Supplied entries –
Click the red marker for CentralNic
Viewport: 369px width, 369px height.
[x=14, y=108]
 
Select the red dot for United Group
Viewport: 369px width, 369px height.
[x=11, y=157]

What to produce – Set down the lines above word for word, without changing anything.

Exercise output –
Click the red marker for CentralNic
Viewport: 369px width, 369px height.
[x=14, y=108]
 
Select the red dot for United Group
Viewport: 369px width, 369px height.
[x=11, y=157]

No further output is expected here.